Ureinwohner in Kanada:Der Visionär der First Nations

Tewanee Joseph hat eine Vision: Er will ein Miteinander der kanadischen Ureinwohner und der Weißen während der Olympischen Spiele.

Verena Wolff

Er ist ein wahrhafter Berg von einem Mann. Groß, breit und immer in Bewegung. Seine massigen, flinken Hände untermalen jeden Satz, wenn er von seiner Mission spricht. Die Knie wackeln auf und ab. Stillsitzen ist seine Sache nicht. Aber er hat sein Gegenüber genauestens im Blick, wenn er vom Projekt seines Lebens erzählt.

Ureinwohner in Kanada: Tewanee Joseph ist der Diplomat zwischen der Welt der First Nations und der Welt der Weißen.

Tewanee Joseph ist der Diplomat zwischen der Welt der First Nations und der Welt der Weißen.

(Foto: Foto: oH)

Tewanee Joseph hat eine Vision. Er will ein echtes Miteinander der kanadischen Ureinwohner, der so genannten First Nations, und der Weißen während der Olympischen Spiele in Vancouver und Whistler. Darüber redet er, und das seit Jahren. Mit Politikern, mit Journalisten, mit den Organisatoren der Olympischen Spiele - und vor allem und immer und immer wieder mit den Ureinwohnern.

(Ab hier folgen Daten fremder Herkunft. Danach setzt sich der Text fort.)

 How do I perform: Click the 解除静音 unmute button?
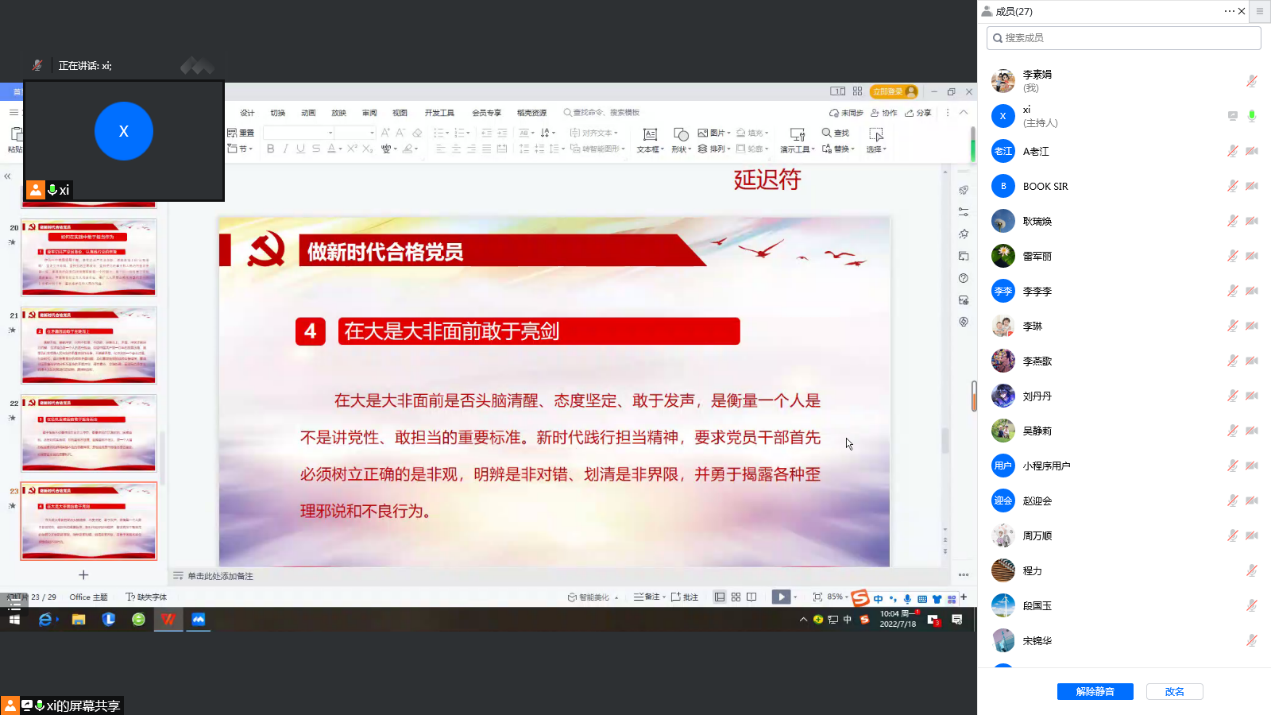[1094, 691]

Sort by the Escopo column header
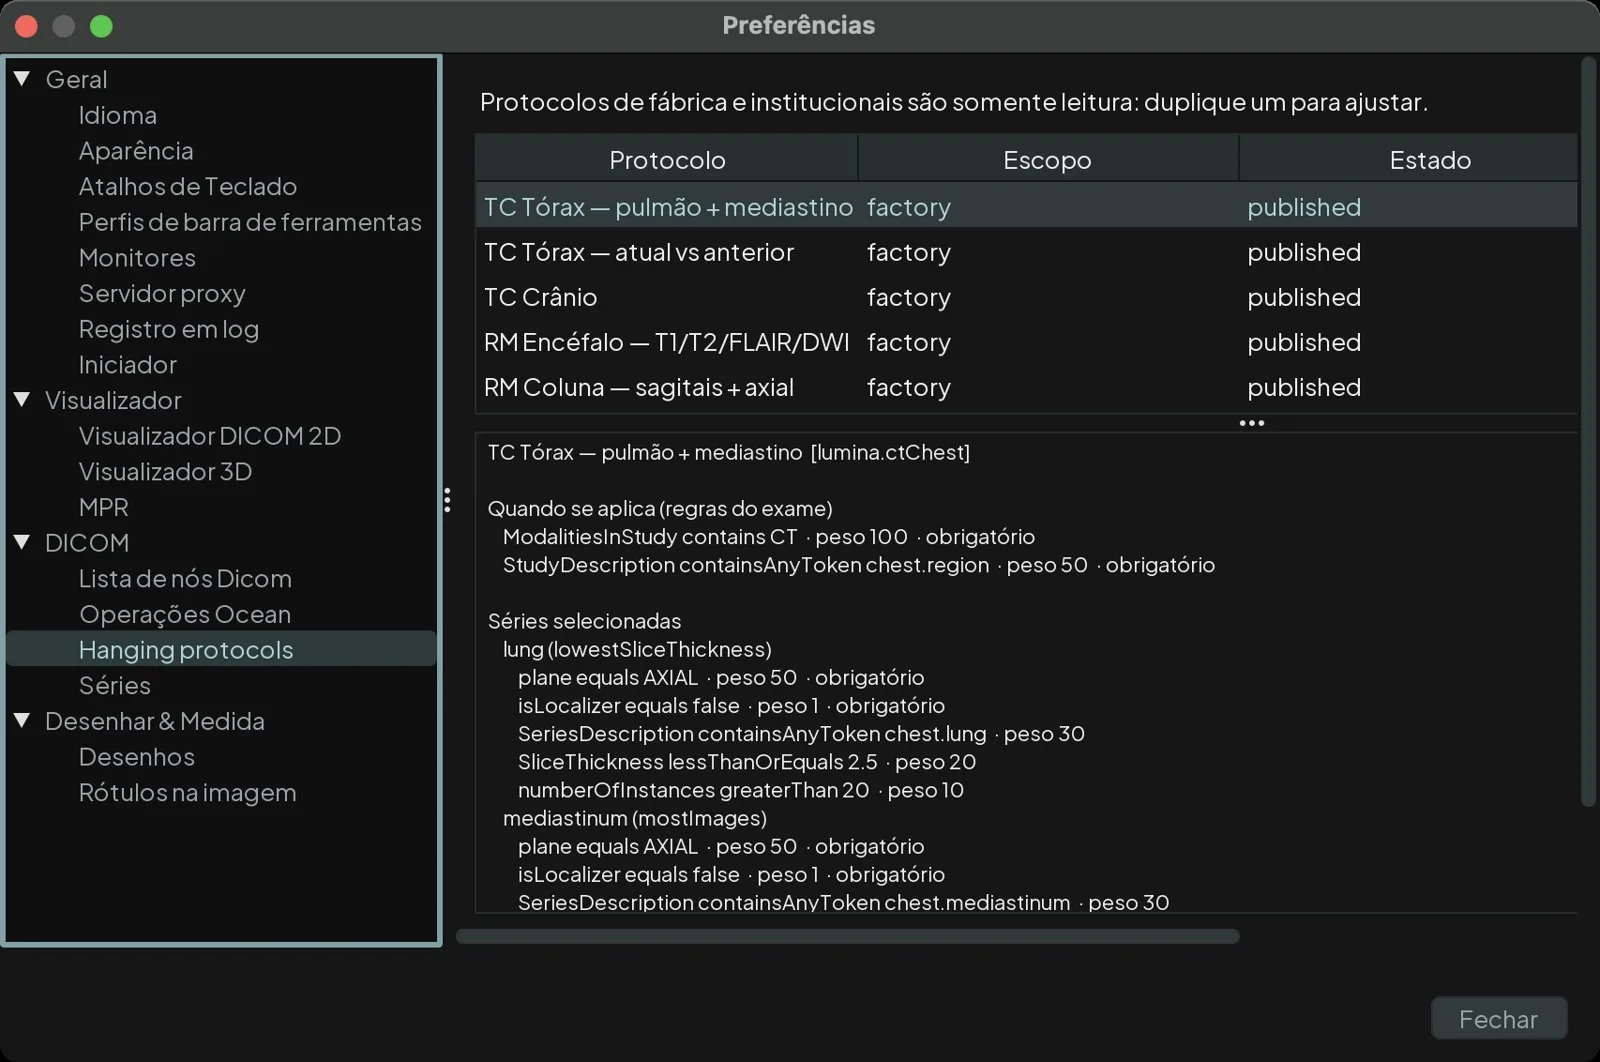1048,159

Die Situation der First Nations ist in Nordamerika schwierig. Und sie ist immer ein Politikum. Das gilt nicht nur für die Vereinigten Staaten, das gilt auch für Kanada. Als folkloristisches Beiwerk gelten sie manchem Touristen, in Reservaten oder in Museen schaut man sich die Brauchtümer der Nachfahren derer an, die schon lange in und von dem Land lebten, das die Siedler aus dem alten Europa überrannten.

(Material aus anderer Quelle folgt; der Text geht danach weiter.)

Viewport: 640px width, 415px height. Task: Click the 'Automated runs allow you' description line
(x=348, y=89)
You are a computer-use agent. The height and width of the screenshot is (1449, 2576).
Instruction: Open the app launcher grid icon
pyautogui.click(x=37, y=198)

In Kanada hat sich für die mehr als 600 verschiedenen Stämme der Ureinwohner der Begriff First Nations, erste Völker, etabliert. Doch auch diese politisch korrekte Bezeichnung für die mehr als eine Million Menschen kann nicht darüber hinwegtäuschen, dass es Probleme gibt: Alkohol und Drogen, Arbeitslosigkeit und - gerade im hohen Norden Kanadas, in den drei Territorien - die Perspektivlosigkeit der Alten (Elders) und der Jungen. Nicht nur gibt es kaum Arbeit für die First Nations - die Lebensgrundlage, die viele Elders noch kennen, rinnt ihnen unter den Füßen weg. Das ewige Eis schmilzt. Sie können nicht mehr so jagen und fischen, wie es ihre Tradition ist.

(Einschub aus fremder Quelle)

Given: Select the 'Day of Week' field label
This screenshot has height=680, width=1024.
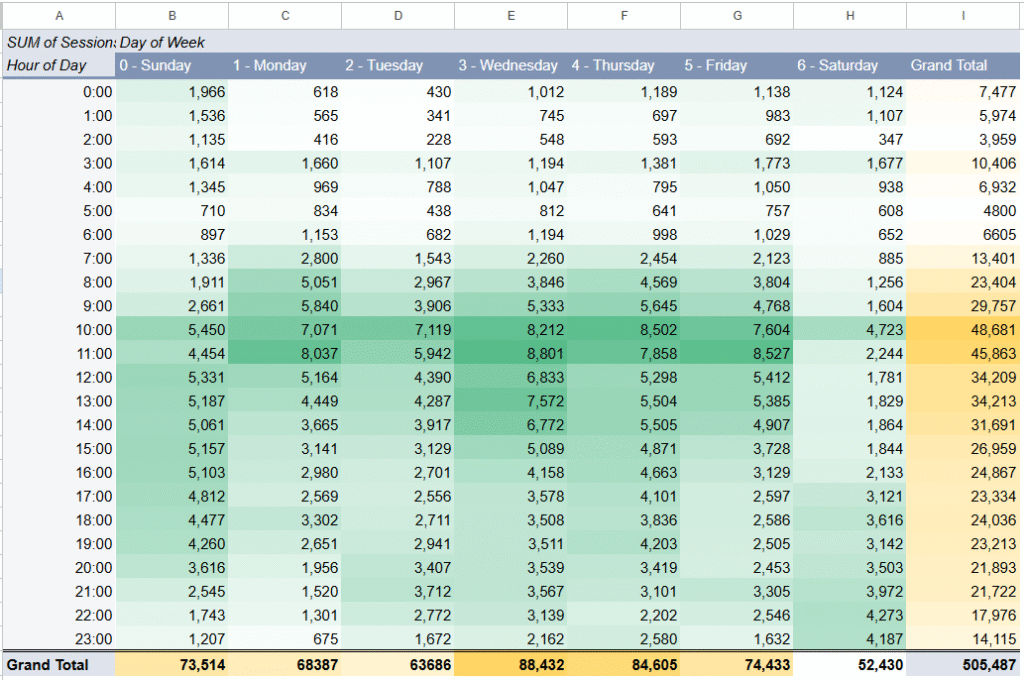Looking at the screenshot, I should (x=163, y=43).
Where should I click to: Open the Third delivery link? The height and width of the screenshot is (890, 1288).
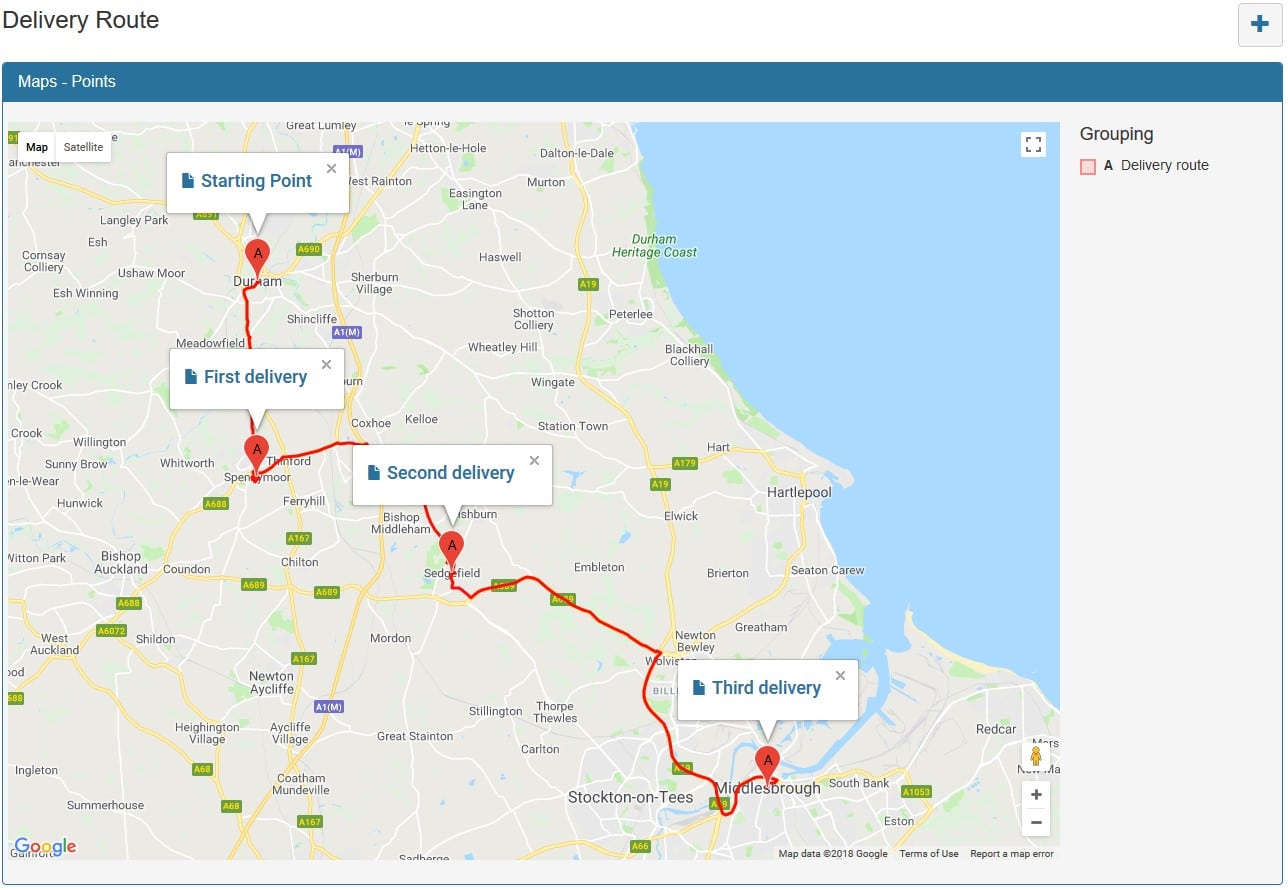[x=766, y=688]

Tewanee Joseph kennt all diese Probleme. Aber er will nicht zusehen, wie sich die Stämme mit ihren reichen Traditionen der Depression hingeben - oder einfach nur vermarktet werden. Der 38-Jährige, durch dessen Adern auch Maori-Blut fließt, gehört zum Volk der Squamish, das in Whistler sein angestammtes Land hat. In North Vancouver wuchs er auf, im Capilano Reservat. Der Depression rannte er weg: Der ausgebildete Diplom-Kaufmann mit dem gegelten Igel-Haarschnitt reüssierte in allerlei Sportarten. Er heimste sogar, ganz traditionell kanadisch, Medaillen und Pokale in der Nationalsportart Lacrosse ein.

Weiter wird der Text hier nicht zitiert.